定員を超える立候補がなく無投票で決まった当選者が定員全体に占める割合。道府県議選では過去2番目に高い25%。町村議選では30%を超え、記録が残る中で過去最高となりました。若い世代と女性が少ない議会ほど、無投票の割合が高い傾向にあると言われています。

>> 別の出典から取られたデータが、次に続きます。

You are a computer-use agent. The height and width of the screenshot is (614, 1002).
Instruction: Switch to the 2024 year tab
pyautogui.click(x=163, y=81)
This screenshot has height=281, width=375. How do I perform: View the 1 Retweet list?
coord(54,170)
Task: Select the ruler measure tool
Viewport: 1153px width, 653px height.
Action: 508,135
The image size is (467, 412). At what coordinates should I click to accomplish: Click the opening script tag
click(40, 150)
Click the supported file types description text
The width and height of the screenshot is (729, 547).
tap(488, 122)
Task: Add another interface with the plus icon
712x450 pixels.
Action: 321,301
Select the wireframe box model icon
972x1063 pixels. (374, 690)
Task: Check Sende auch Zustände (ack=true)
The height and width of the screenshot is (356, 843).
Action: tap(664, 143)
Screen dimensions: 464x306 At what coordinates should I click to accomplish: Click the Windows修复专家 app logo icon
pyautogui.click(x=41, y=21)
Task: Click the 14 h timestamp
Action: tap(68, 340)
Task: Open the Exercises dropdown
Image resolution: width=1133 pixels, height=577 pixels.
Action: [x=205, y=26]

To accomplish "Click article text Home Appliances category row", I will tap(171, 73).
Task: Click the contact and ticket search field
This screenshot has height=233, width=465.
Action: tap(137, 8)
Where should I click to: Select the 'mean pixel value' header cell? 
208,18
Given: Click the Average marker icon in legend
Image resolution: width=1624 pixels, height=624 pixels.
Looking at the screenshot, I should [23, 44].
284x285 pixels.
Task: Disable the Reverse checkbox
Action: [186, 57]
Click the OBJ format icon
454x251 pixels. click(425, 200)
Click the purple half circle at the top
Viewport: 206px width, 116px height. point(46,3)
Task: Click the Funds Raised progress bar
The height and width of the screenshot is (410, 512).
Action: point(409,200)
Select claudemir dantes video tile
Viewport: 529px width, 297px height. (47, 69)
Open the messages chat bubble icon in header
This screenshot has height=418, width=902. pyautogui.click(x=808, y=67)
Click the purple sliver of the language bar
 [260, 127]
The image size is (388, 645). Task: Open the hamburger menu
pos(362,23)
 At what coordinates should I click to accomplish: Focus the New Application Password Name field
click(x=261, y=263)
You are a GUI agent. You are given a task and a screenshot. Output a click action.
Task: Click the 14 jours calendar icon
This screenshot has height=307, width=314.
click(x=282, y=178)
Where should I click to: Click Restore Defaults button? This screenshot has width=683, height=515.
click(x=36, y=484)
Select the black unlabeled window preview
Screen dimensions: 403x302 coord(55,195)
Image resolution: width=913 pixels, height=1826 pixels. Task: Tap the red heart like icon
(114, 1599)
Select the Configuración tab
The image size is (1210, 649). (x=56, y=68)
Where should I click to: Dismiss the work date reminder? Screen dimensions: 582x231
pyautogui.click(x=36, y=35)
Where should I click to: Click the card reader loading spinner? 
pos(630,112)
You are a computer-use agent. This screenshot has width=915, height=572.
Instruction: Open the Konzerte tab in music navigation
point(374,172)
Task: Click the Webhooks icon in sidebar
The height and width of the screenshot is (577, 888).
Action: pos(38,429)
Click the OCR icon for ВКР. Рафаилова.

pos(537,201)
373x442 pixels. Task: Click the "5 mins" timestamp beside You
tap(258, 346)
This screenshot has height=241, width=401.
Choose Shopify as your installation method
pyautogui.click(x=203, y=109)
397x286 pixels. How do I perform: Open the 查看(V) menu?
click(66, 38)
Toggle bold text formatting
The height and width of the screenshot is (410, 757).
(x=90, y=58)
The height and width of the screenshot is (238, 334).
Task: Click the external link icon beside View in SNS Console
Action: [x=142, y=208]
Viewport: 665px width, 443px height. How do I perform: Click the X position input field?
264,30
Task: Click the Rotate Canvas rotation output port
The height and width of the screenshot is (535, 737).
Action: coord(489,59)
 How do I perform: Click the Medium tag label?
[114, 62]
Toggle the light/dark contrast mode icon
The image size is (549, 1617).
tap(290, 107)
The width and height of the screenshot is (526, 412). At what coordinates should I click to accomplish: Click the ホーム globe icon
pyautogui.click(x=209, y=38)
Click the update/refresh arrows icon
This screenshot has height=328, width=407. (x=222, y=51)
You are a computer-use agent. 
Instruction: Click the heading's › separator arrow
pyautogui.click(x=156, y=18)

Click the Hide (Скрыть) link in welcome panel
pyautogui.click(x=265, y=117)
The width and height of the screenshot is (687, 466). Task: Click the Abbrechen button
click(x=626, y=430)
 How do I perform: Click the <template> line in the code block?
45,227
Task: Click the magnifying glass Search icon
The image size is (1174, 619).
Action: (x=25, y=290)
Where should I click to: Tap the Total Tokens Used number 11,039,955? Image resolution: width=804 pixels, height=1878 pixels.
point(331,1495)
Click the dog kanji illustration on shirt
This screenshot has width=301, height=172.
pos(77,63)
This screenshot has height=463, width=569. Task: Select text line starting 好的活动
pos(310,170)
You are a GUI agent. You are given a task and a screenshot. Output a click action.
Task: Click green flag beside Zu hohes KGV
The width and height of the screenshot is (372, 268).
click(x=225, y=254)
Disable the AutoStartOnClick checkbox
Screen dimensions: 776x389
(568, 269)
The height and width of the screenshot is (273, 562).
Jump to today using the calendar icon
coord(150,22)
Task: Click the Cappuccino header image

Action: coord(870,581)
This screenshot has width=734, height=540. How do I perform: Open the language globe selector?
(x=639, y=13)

これに対し政府は今年1月、経済団体に対し会社員などが立候補しやすくするため▽立候補に伴う休暇制度を設けることや▽議員との兼業を可能とすることを要請しました。ただ今回の選挙に関しては、それにより改善されたとは言えません。
休暇制度については法制化を求める声も出ています。
選択する機会さえなければ、有権者の政治への関心はますます失われますし、政治家の質の低下につながる懸念があります。いわば対症療法ではなく抜本的な対策が必要な段階に来ていると言えます。

《政治に求められるのは》
1つの選挙が終わると、政界は政局や主導権争いに傾倒していきがちです。
しかし取り上げた2つの民主主義の危機は、いかに有権者に声を届けていくのか、また有権者の声を政治にきちんといかせていけるかという極めて重要な問題です。与野党ともに、そうした視点でも今回の選挙についてしっかり検証し、改善できる点を模索し、真摯に取り組んでほしいと思います。